Day 23: Asynchronous Memory Copy

字数

1723 字

阅读时间

11 分钟

In this lesson, we explore asynchronous memory copy in CUDA. Asynchronous transfers allow data to be copied between host and device concurrently with kernel execution, thus overlapping communication and computation to improve overall performance. To achieve truly asynchronous transfers, using pinned (page-locked) host memory is essential.

Overview
Understanding Asynchronous Memory Copy
Pinned (Page-Locked) Memory
Using cudaMemcpyAsync() and Streams
Practical Exercise: Asynchronous Data Transfer with Kernel Overlap
- a) Sample Kernel Code
- b) Host Code with Pinned Memory and Streams
Conceptual Diagrams
References & Further Reading
Conclusion
Next Steps

1. Overview

CUDA operations such as kernel launches and memory transfers are by default asynchronous, meaning they return control to the CPU immediately. However, to truly achieve concurrency, especially when copying data between host and device, the host memory must be pinned (page-locked). This lesson focuses on how to use asynchronous memory copies with pinned memory and CUDA streams to overlap data transfers with kernel execution for better performance.

2. Understanding Asynchronous Memory Copy

Asynchronous Memory Copy allows memory transfers (using cudaMemcpyAsync()) to run concurrently with kernel execution.
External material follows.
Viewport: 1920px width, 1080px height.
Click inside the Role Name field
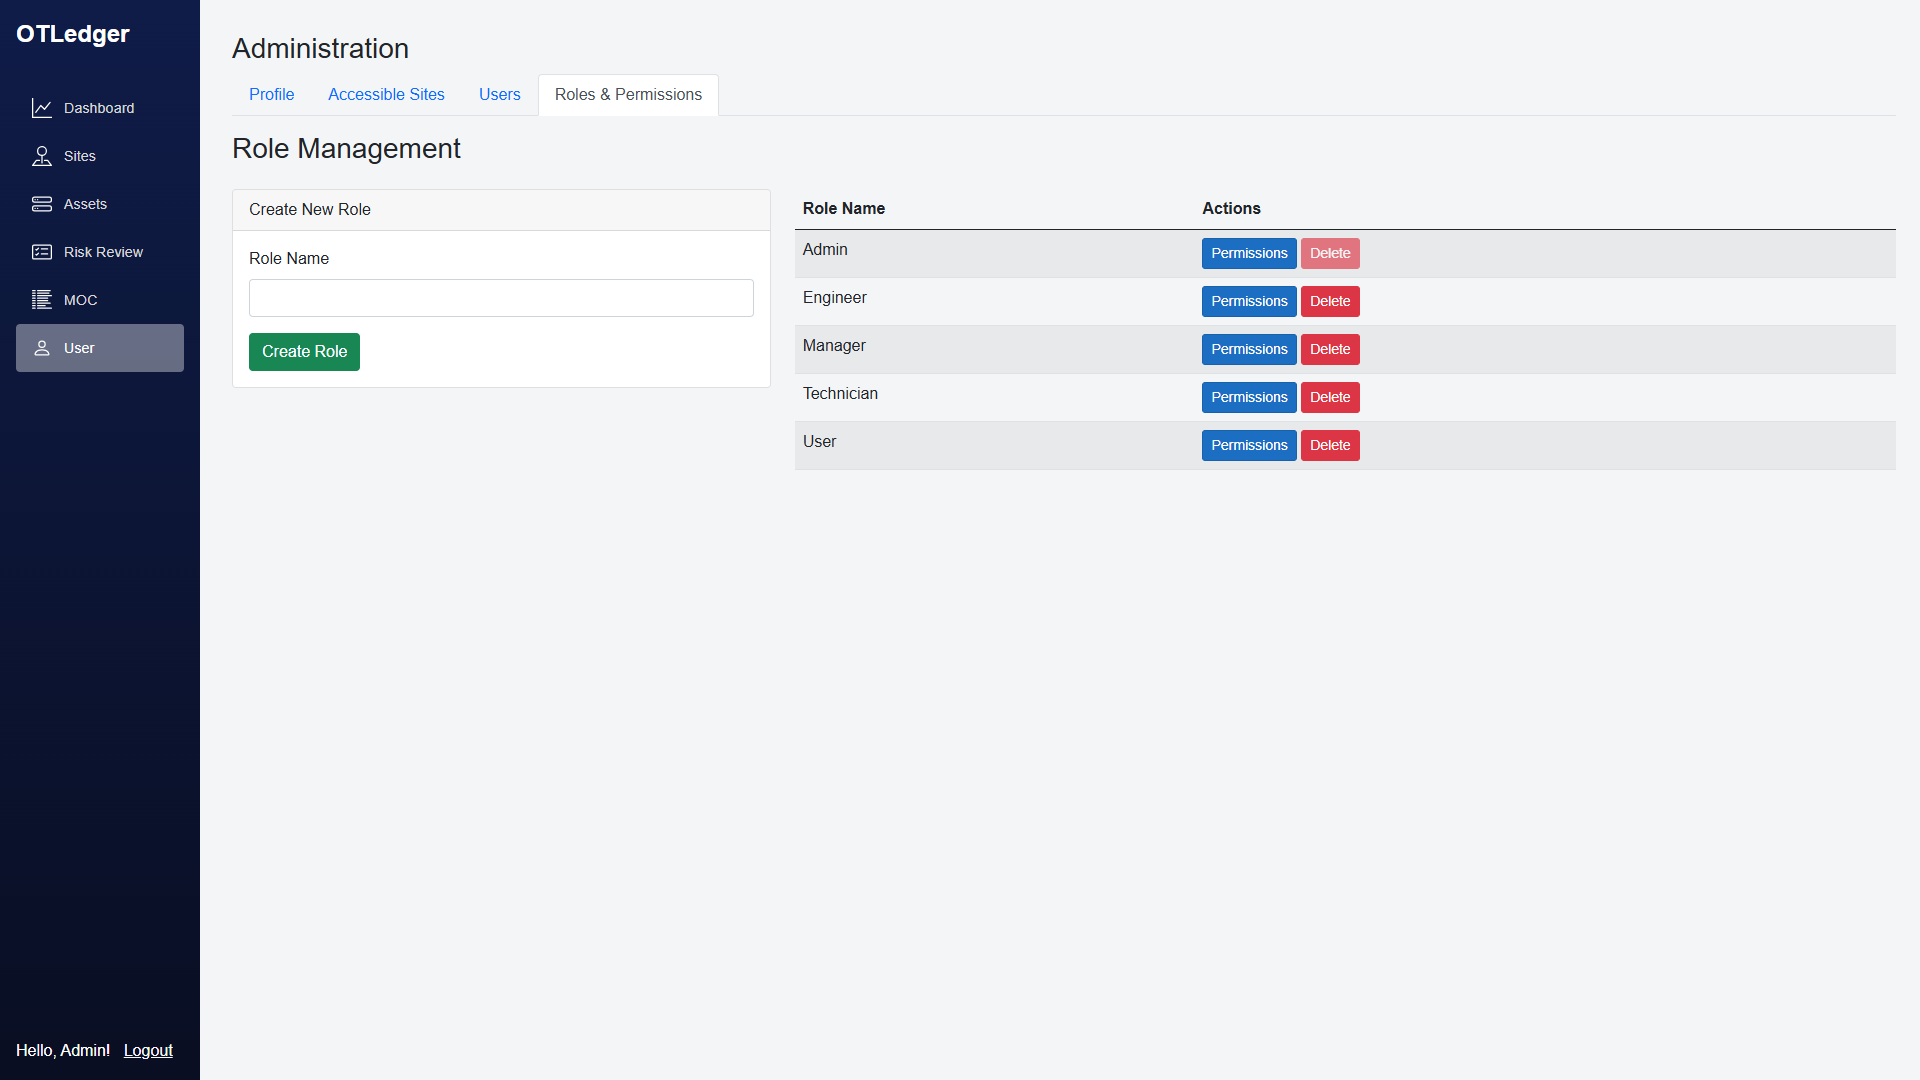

Unlike the synchronous cudaMemcpy(), which blocks the host until the transfer is complete, cudaMemcpyAsync() initiates the transfer and returns control to the host immediately. This helps hide the latency of memory transfers if they are overlapped with computation.

Key Points:

Non-blocking: The call returns immediately; the transfer happens concurrently.
Streams: Transfers are associated with a CUDA stream; different streams can execute concurrently.
Overlap: When combined with kernel execution, data transfers can occur in parallel, leading to improved performance.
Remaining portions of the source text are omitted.